I am proud to be a Leatherman.

Tuesday, July 5, 2011

Avon calling: Thoughts following Seattle Pride 2011

This year as I marched down Seattle's Fourth Avenue with whip in hand I could not help but ask myself why I was marching. Second in size only to the Torchlight Parade, Seattle's Pride parade plodded its way through downtown, stretching for more than a mile behind me. Corporate logos flanked both sides of the street as vendors hawked popcorn, Mardi Gras beads, and stuffed animals. Large groups of “out and proud” employees from banks and credit unions marched in close proximity, handing out advertisements as they passed the cheering crowd. What did my Leather have to do with such blatant capitalism? After pondering this question for a few moments, I realized soberly that in buying a spot as a “Corporate Sponsor” the Leather contingent had bought its place at the table. It had aligned itself with gay groups from Microsoft, Boeing, AT and T, and numerous clubs and retail outlets. I also realized sadly that that this classification was appropriate, given the entrepreneurship prevalent in contemporary Leather in the United States, men and women anxious to profit from an endless appetite for new and improved fetish products.

Many Leatherfolk today find themselves burdened by the constraints imposed by the recent financial climate. Some are out of work. Others struggle to overcome the downturn in retirement investments. Not to mention the costs of medications that many shoulder who live with HIV, some without the security of medical insurance. In spite of this, Leather runs continue to focus on profits as a measure of success. And workshops and publications abound like pests on a healthy plant. Turning inward, I must face the question, “What role have I played in this infestation?”

As a child I watched my father sever limbs from apple and pear trees infested with tent caterpillars. He gathered the limbs together in the middle of an open space and burned them. I was always horrified to see the vestigial appendages that remained of the once verdant foliage. “It's the only way that I can be assured that I these pests are gone,” my father explained.

• **Complete the following**:
1. Answer these questions using the Seattle Pride post.
(a) Which parade is larger than Seattle's Pride parade?
(b) What insects infested the apple and pear trees?
(c) What did the father do with the limbs after cutting them?
2. Continue the Seattle Pride post from its final sentence.

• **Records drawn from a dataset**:
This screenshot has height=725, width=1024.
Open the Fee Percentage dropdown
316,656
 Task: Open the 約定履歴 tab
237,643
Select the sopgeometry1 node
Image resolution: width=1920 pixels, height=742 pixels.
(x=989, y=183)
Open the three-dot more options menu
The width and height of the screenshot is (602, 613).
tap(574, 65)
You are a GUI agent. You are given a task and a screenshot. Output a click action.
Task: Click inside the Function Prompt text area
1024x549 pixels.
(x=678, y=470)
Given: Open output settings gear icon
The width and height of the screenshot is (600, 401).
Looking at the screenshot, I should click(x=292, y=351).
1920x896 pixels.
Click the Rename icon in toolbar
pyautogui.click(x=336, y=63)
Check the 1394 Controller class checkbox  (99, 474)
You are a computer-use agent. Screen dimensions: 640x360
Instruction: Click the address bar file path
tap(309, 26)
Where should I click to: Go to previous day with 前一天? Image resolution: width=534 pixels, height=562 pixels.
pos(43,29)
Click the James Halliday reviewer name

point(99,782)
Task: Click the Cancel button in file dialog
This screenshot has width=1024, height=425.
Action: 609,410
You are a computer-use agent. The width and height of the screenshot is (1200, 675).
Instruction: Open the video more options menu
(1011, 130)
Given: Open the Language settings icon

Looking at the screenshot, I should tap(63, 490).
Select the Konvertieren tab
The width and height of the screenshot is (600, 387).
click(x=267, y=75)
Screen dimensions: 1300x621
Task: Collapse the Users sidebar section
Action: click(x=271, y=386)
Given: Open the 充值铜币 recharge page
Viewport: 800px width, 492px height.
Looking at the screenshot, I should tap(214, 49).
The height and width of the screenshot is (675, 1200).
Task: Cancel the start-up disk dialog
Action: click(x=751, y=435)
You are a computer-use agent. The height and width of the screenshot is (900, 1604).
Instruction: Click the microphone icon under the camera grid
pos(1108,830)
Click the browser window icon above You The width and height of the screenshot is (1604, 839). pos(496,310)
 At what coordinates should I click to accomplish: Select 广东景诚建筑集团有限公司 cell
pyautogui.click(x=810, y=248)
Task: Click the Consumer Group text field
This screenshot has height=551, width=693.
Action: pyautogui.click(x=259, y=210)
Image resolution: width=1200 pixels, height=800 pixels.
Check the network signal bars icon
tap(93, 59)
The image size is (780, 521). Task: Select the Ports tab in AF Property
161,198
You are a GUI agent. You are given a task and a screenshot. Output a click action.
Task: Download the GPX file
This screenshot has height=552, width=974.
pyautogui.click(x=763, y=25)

• **Answers for this exercise**:
1.
(a) The Torchlight Parade.
(b) Tent caterpillars.
(c) He gathered them in the middle of an open space and burned them.

2.
Is such eradication necessary in U.S. American Leather? The art of personal gain has so infested the Community that the idea seems almost absurd. Indeed, many Leather “leaders” have become expert at charming money from our pockets. We, in turn, accept such behavior as inherent to our fetish. In short, we have become a microcosm of society at large.

As I ponder this concept, I am forced to ask another question relative to our History: Did the push to organize as a Leather Community in the mid-eighties facilitate such rampant capitalism in Leather? By asking this question, I do not mean to suggest that producers and organizers should not ask a fair price for services rendered. Or that all workshops, and books on SM should be avoided. Rather, this question points to a delicate balance that exists between financial profit and the nature of service.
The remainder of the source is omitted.